I should have been packing, we were, after all leaving in four days and my apartment looked exactly the same as it always did. I loved my apartment in Nashville with the view of the world’s most incredible sunsets, so understandably so, I was procrastinating in the most spectacular way. I was sitting on my couch watching the entire series of The Soprano’s and going through Facebook, and that’s when I came across this quote by Sylvester McNutt III.

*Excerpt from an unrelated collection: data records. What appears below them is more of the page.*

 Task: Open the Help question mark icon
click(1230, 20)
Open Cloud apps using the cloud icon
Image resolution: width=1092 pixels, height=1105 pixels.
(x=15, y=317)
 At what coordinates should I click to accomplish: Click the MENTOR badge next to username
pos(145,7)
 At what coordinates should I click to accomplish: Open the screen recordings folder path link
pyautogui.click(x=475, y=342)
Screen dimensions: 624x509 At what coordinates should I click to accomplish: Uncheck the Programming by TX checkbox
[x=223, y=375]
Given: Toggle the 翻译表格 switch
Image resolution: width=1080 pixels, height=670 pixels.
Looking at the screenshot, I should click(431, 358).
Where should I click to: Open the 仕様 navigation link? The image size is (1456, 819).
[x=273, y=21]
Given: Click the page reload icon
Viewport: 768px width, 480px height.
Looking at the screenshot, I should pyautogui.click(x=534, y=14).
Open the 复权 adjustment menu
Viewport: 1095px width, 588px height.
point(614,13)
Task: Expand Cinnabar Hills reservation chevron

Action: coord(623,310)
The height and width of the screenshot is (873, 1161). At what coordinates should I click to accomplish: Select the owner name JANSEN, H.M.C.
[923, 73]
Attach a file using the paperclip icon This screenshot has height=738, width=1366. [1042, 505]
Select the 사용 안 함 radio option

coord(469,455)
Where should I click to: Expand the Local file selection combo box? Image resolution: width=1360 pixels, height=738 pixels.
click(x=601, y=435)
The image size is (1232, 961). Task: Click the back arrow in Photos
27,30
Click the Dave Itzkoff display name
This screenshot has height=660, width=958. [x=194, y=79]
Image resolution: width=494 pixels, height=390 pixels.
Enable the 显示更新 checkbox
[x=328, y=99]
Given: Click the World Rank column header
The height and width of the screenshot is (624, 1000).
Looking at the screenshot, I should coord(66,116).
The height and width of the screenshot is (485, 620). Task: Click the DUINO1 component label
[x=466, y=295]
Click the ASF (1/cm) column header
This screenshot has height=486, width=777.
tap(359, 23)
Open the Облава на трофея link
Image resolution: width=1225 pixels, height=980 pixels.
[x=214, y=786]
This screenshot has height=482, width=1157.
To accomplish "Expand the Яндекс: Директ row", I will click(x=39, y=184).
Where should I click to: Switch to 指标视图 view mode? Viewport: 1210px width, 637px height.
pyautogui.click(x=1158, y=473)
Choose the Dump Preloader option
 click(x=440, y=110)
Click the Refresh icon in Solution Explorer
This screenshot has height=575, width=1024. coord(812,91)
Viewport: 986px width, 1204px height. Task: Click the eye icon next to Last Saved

“She’s trying to build herself up. Her goals involve adding value to other people’s life because she is a woman of passion. She’s kind, she’s tough but don’t take her for granted; nobody is built like her. Her goal is to exude love and to give it to every human that she touches. She’s fragile but she’s a rock. Recognize her ability quickly because she is the total package; she is that ready.” Sylvester McNutt III
I wanted the “she” to be me, but after I read that quote I was sitting on the couch in tears. I was very much trying to build myself up, but I keep stumbling when it came to this move to Albany. I don’t stumble near as much as I did in the beginning, and I have moments when I am excited about the move, but then there are days where I have to hold back the tears. Today was one of those days where I could not hold them back, and all it took was Rob to say, “Raymond found someone to buy our scooters.” I try to understand why and what is causing me to stumble and it is something different every day, but it usually always boils down to the same thing. Change. Change and how much I hate change and here we are making the hugest of all changes. I know there are a million cliches out there to make you feel better about change, “Nothing is constant but change”, “When the winds of change blow, some people build walls, and others build windmills”, “Don’t fear change, embrace it” but I like my life consistently the same.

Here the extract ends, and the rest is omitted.